Flow batteries - A disruptive force in energy storage with the industrialization of a new chemistry

Can renewable energy replace fossil fuel or nuclear power plants? 

Even if it doesn't happen overnight, the future of energy will not be limited to just our good old power plants. And it's not because we've suddenly decided to tackle global warming. Many studies illustrate what's happening all over the world: renewable energy is successfully competing with fossil fuels and nuclear energy, irrespective of public incentives.

This is why stationary energy storage has drawn so much interest in the last few years. If wind can be stored at night or solar energy during the day, to be redistributed when it is needed, it will allow an incremental rise in production, removing the last roadblock to a fully green energy mix.

This also explains why flow batteries have recently attracted hundreds of millions of dollars in investment worldwide. Storing renewable energy, or related grid management services, require a power range of dozens of kW to several MW, several hours of charge or discharge, and industrial features such as reliability, easy maintenance and durability. Why are flow batteries so good at doing this?

A conventional battery is a box containing electrodes, and liquids called electrolytes. In the process of charging and discharging the battery, the electrode typically dissolves in the electrolyte and is regenerated in the second part of the cycle. The amount of power a battery can store is proportional to the amount of electrolyte in the battery.

Flow batteries are different in two respects. First, the electrolytes are located in tanks outside the battery, and pumped into it for charging and discharging. Flow batteries store outside the box. And second (for genuine flow batteries as opposed to hybrid systems), there is no electrochemical reaction between the electrodes and the electrolytes. Only the molecules in the electrolytes are oxidized and reduced during the cycles; the electrodes serve as electron-carriers.

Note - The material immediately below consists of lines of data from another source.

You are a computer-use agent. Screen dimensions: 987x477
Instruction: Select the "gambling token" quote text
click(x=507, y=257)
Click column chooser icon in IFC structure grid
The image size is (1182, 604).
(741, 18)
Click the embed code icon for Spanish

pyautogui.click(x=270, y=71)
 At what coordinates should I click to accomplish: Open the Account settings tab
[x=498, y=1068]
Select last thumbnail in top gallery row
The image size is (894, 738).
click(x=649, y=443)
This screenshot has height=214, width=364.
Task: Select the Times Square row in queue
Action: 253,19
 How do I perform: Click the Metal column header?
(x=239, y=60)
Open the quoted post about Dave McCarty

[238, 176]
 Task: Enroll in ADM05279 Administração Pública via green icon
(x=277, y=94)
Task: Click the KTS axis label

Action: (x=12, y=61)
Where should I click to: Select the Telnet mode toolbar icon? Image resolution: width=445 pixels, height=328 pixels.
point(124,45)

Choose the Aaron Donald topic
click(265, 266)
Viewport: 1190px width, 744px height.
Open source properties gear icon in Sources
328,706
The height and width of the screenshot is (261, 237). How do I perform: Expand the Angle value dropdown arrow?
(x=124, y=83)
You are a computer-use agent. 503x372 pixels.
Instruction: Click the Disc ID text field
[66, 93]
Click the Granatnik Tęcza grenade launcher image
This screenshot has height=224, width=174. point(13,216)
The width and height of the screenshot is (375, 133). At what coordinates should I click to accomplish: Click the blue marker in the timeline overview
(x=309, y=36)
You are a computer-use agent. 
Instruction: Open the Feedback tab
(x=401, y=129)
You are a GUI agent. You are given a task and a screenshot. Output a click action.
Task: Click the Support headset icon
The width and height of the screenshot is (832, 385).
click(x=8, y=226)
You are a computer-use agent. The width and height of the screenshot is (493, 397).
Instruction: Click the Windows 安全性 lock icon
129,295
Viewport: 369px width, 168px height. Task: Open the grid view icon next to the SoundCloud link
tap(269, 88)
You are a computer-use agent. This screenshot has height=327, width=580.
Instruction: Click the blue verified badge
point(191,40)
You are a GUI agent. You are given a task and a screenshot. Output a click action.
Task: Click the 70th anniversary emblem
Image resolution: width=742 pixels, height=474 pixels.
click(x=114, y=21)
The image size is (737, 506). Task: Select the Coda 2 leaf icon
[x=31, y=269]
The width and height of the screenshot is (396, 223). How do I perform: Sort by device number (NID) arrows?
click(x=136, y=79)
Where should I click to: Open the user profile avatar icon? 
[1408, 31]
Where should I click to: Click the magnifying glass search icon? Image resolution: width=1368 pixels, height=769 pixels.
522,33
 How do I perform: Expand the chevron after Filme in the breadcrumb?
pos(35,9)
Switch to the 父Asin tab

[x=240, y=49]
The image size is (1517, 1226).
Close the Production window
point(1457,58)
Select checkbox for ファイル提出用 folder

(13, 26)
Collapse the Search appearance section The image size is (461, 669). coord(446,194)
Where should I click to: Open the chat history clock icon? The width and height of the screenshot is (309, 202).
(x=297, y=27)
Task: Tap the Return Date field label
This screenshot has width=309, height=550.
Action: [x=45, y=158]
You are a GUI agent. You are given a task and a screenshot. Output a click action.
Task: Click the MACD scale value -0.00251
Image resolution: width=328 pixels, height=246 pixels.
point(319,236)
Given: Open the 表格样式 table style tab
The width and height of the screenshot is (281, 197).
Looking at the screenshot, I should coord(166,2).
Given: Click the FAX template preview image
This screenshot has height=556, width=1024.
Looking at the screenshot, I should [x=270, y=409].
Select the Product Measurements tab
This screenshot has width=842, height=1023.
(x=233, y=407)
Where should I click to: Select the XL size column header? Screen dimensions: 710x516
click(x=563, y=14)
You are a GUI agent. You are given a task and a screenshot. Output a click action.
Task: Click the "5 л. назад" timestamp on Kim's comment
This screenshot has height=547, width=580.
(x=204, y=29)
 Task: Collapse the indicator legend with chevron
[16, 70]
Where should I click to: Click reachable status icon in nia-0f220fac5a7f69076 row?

Two major consequences result. One is that the amount of energy stored in the battery is proportional to the quantity of electrolytes in the tanks, not the size of the battery. For example, in order to store the energy produced by a solar farm, doubling the capacity with conventional batteries (such as lead-acid or lithium-ion) will require double the batteries. Flow batteries only require pouring more electrolytes in the tanks. The other consequence is an increase in battery life. The dissolving and regeneration of the electrodes in ordinary batteries usually leads to a degradation of the performance, and ultimately the demise of the device. The liquid phase reaction in flow batteries is more reversible.

Flow batteries have been developed for several decades, but are still produced in small numbers. What is limiting their expansion?

The energy storage market can take some of the blame. Until recently, it was possible to manage renewable energy without storage, or with short-duration batteries. Flow batteries are unsuitable for other applications such as electronics or electric vehicles because of their low energy density.

The history and evolution of flow batteries has also affected production. The first molecules used in the electrolytes were metals and halogens dissolved in very acidic electrolytes. Today, the dominant chemistry is vanadium (zinc-bromide is another). The resulting electrolytes are extremely corrosive, which can impact reliability, maintenance, safety, and the environment. Vanadium systems use the same electrolyte on both sides, while zinc-bromine systems are more energy-dense hybrids. Both of these smart chemistries, however, are handicapped by the difficulties of chemical engineering, i.e. their implementation in industrial systems.

Various chemistries (with solvents other than water) have been studied in order to prevent these problems and increase performance, but they have not yet reached high Technology Readiness Levels (TRLs).

The technical limitations of the flow batteries have, so far, not completely convinced end-users.

The recent advent of organic flow batteries, on the other hand, can be the game-changer the market needs. Based on organic molecules in aqueous alkaline solutions, this second generation of flow batteries holds the keys to several groundbreaking advances:

  • The electrolytes are non-corrosive, eliminating leakages and the need for part replacement;
  • The molecules are biodegradable, and potentially reusable or recyclable; solving toxicity, environmental, or life-cycle issues;
  • The electrolytes can use off-the-shelf molecules synthesized for other purposes, and at low, non-volatile costs.

Moreover, this new chemistry can apply to entire families of molecules, not just a single element like vanadium or bromide. Future breakthroughs are possible with new molecules, new production processes, or new formulations of the electrolytes.

Industrial scale-up could be surprisingly fast. The process is a combination of well-known technologies, so building a gigafactory is not necessary, and risks are limited. Compared to a lithium-ion battery, flow battery cells are constantly cooled by the flow of water-based electrolytes and cannot burn, and the Battery Management System (BMS) is quite simple.

As the need for long-duration systems increases, either for grid services in advanced economies or off-grid applications such as rural electrification, these new flow batteries may be the key to helping us keep the promises of green energy.

François Huber is chief executive officer and co-founder of Kemwatt Energy. With over 20 years of experience in renewable energy, electrical equipment, and industrial systems, he established Kemwatt in 2014. Based in Rennes (France), Kemwatt designs and develops organic Redox Flow Batteries using only organic electrolytes. With over €2 million from initial seed funds along with numerous awards, Kemwatt aims to bring their technology worldwide to support all smart and micro grids.